*Directions*
Render the rows from the line with "Screen dimensions: 1389x868" up to and including the line with "pyautogui.click(x=1356, y=350)" as a two-column CSV headed text and answer. Put one line per row, with each field in quotation marks, line breaks turned into spaces, and the pictures left out.

*Dataset records*
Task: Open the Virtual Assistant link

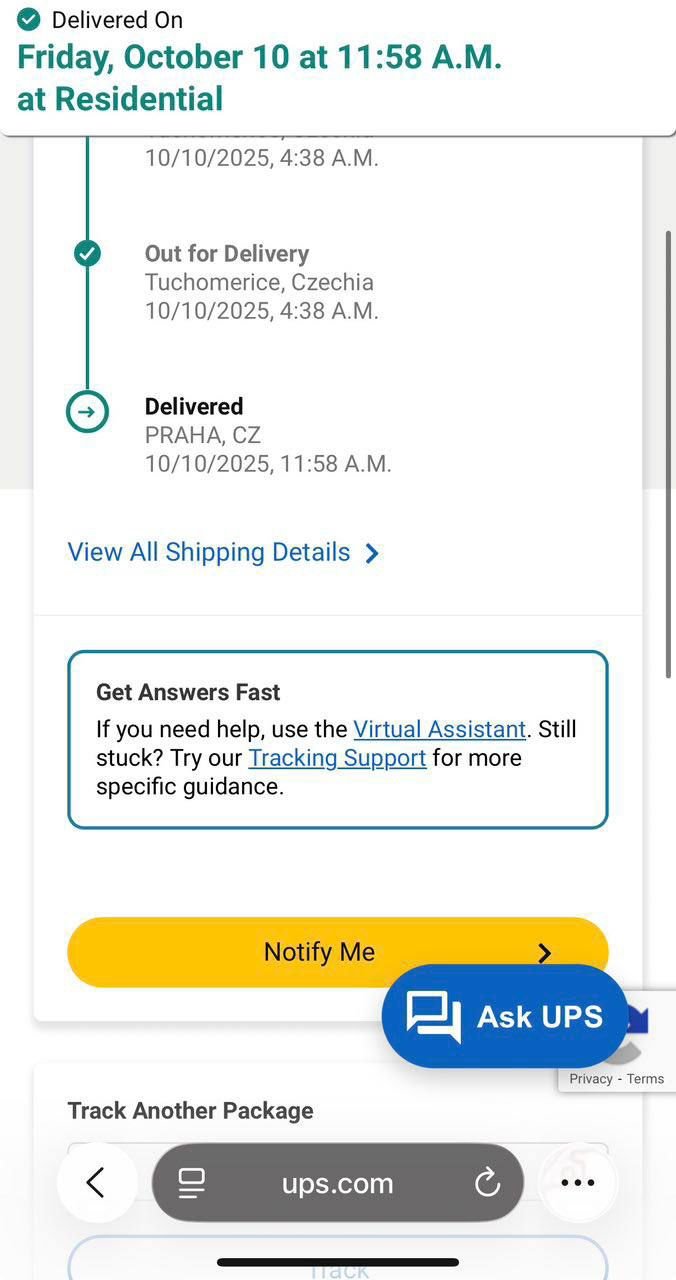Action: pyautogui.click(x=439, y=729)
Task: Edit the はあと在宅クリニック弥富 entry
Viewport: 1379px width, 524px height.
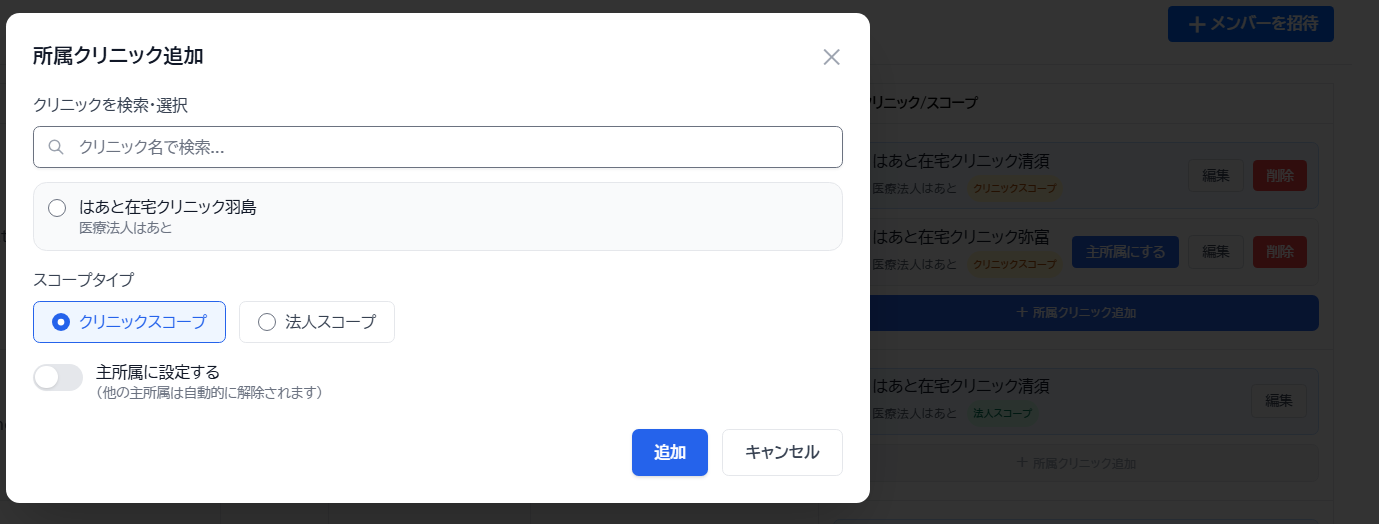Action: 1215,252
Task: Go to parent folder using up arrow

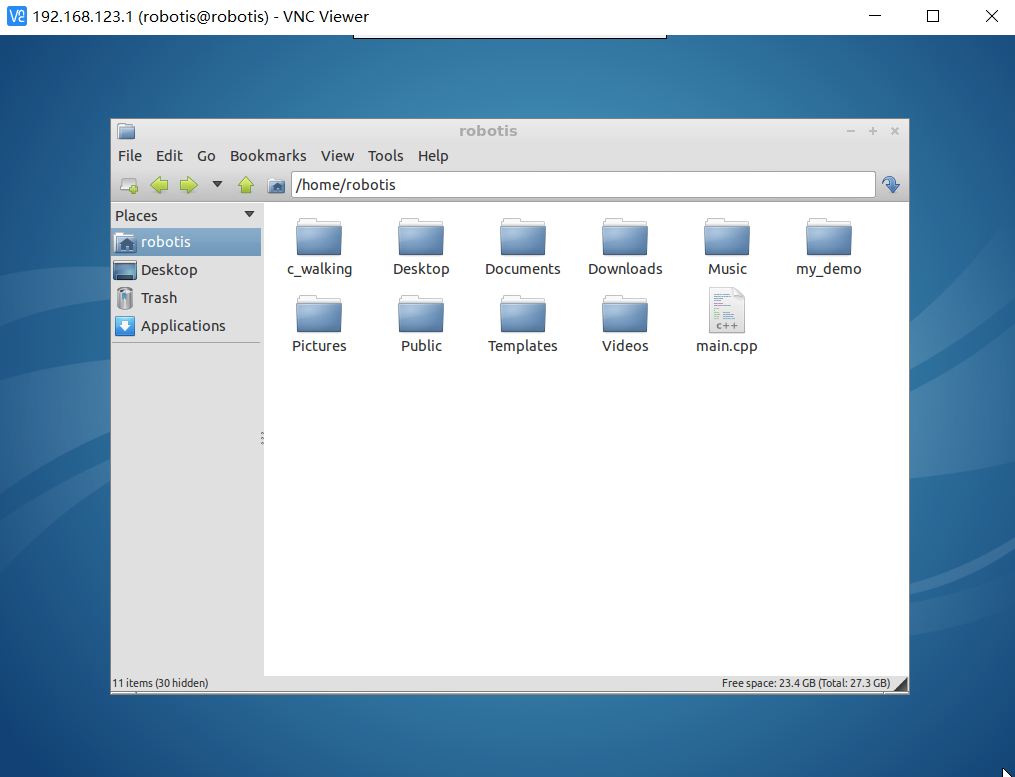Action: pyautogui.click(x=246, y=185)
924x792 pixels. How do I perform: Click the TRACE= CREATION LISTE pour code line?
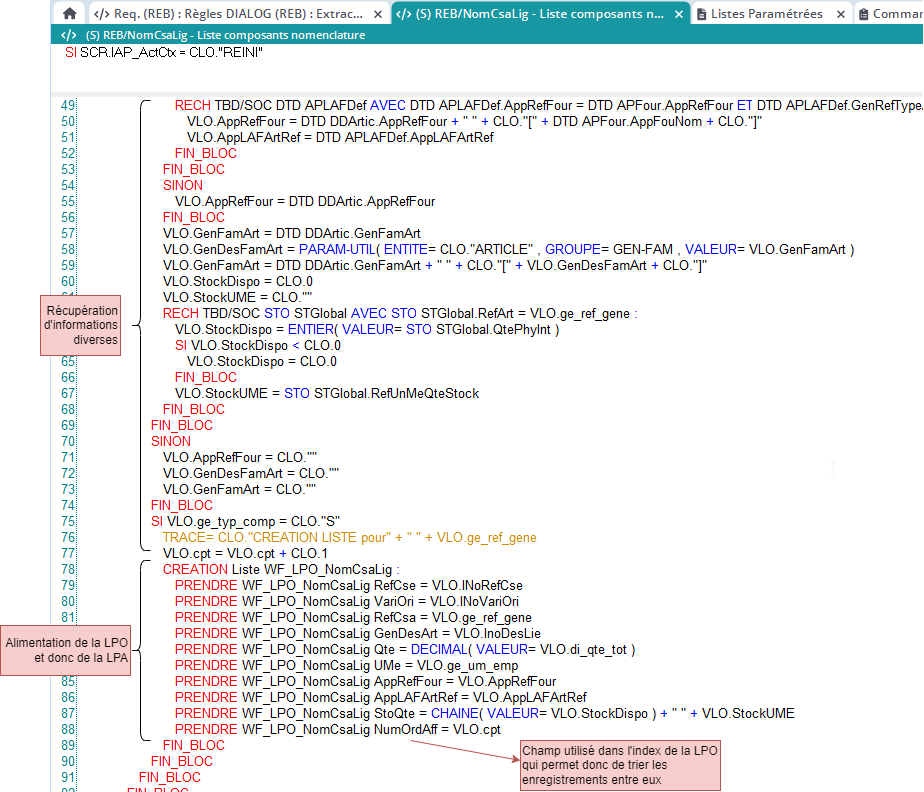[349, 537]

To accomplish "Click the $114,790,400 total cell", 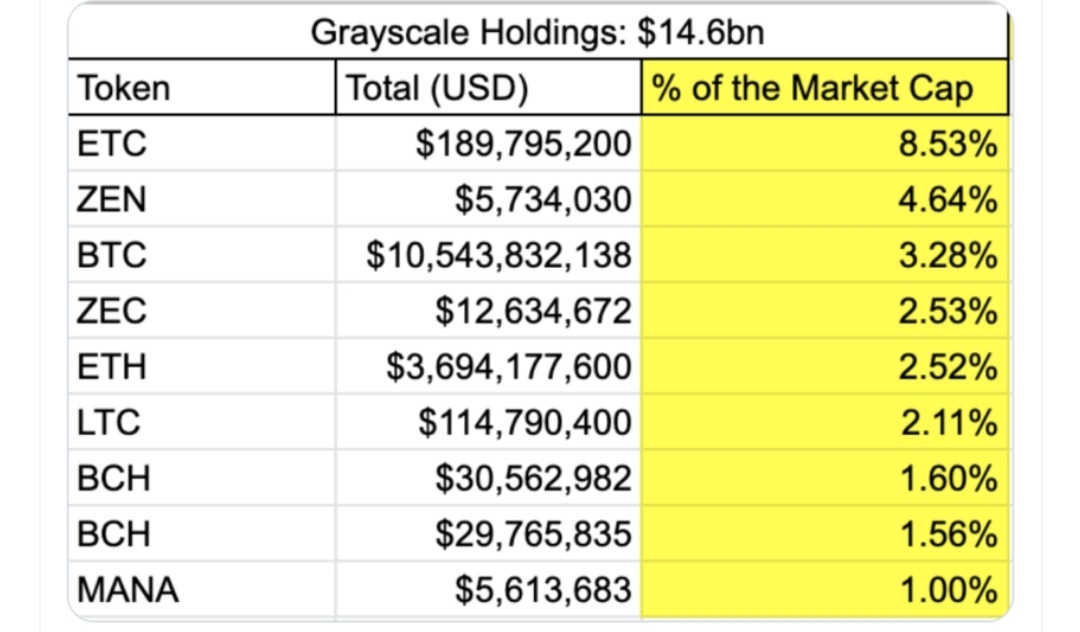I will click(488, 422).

---

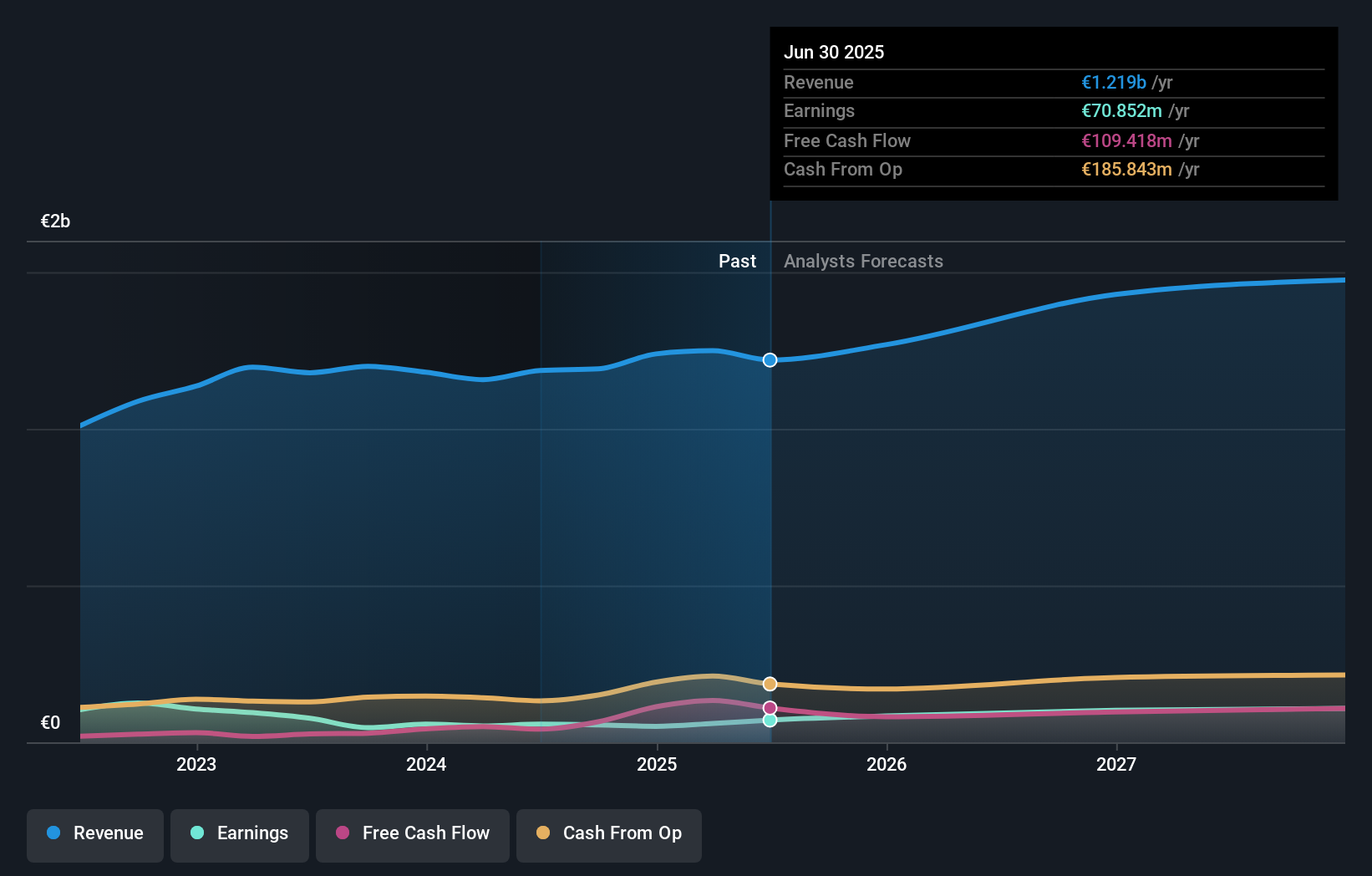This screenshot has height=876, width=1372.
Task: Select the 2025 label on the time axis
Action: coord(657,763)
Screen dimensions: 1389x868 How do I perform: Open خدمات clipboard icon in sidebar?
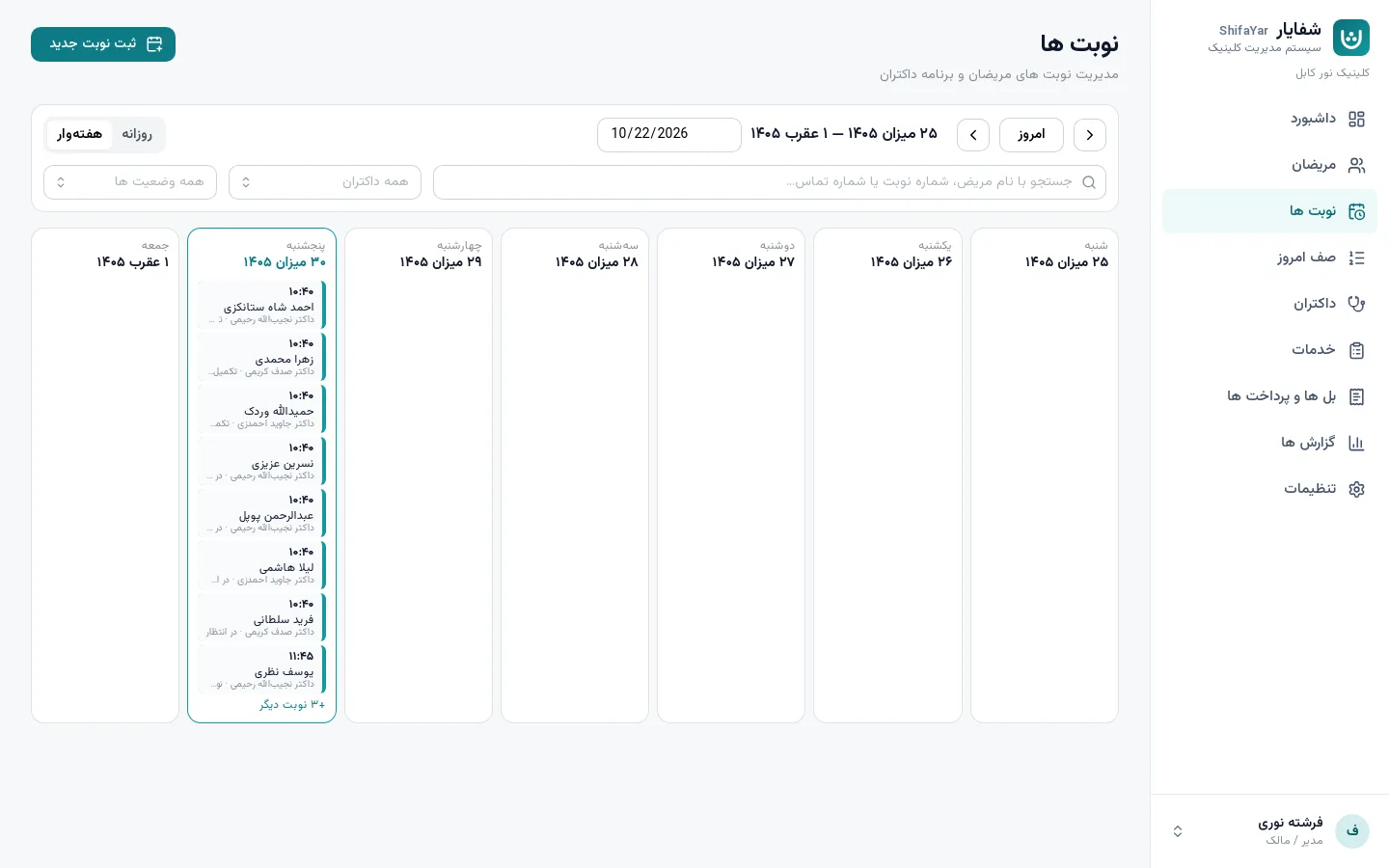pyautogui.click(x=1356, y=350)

*Solution to this exercise*
text,answer
"Screen dimensions: 1389x868 How do I perform: Open خدمات clipboard icon in sidebar?","pyautogui.click(x=1356, y=350)"